Topa me ajudar na escolha? Aceito sugestões de outros nomes!👇🏼
Ou vote num dos dois nomes que sugeri acima.👇🏼
Vamos trocar experiências inspiradoras e escrever juntos?
Follow Up Zero
Atualização semanal das cartas ao vento.
🌞 Esta semana iniciei a publicação de versões em inglês das cartas do DESNORTEANDO. Estão em outra plataforma. A primeira carta já fez sucesso por lá. Foi incluída numa lista de leitura organizada pelo professor Rui Alves, que tem mais de 26 mil seguidores.
🌻 As leitoras revisoras estão se revezando por aqui. Esta semana, as queridas Fernanda e Nancy – minha irmã – encontraram erros na carta sobre os passarinhos. Correções feitas. Agradeço encarecidamente.
🌞 Para facilitar a navegação na homepage da Newsletter, as cartas passaram a ser numeradas a partir desta semana. Isso ajudará, leitores novos a identificar a sequência de publicação.
🌪️ Moçambique, lamentavelmente, entrou no periogoso caminho de normalização da crise. Não há solução à vista. A Frelimo continua apegada ao poder, a população segue altamente insatisfeita. O número de mortos em confronto com as forças de segurança subiu para 50 e contando…

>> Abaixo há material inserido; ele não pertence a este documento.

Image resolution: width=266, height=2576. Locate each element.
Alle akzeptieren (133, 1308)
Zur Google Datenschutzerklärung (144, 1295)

Nunca tive tempo de escrever a não ser artigos acadêmicos... aos 40, pensei em escrever um livro, sem saber o quê escrever, deixei a "vida me levar", aos 45, li Elena Ferrante e amei a forma como ela trata as relações, fiquei inspirada, mas ainda sem uma luz no fim do túnel. Aos 55, Marcelo Rubens Paiva dormiu na minha cabeceira, a autobiografia é um gênero tão interessante que estou às voltas com Édouard Louis contando sua vida numa França caipira e preconceituosa...
Quanto aos artigos e capítulos acadêmicos, vão bem, obrigada...
Eu sugeriria ainda: "escritaviva"...
Bj, mano!
Que texto gostoso de ler, Ferdinando. Adorei sua perspectiva sobre a lapiseira 0.9. Sobre o nome da seção, meu voto vai para o “Escrevivendo”. E, se o grupo incluir também pessoas que amam escrever, mas nunca estudaram sobre, eu adoraria participar!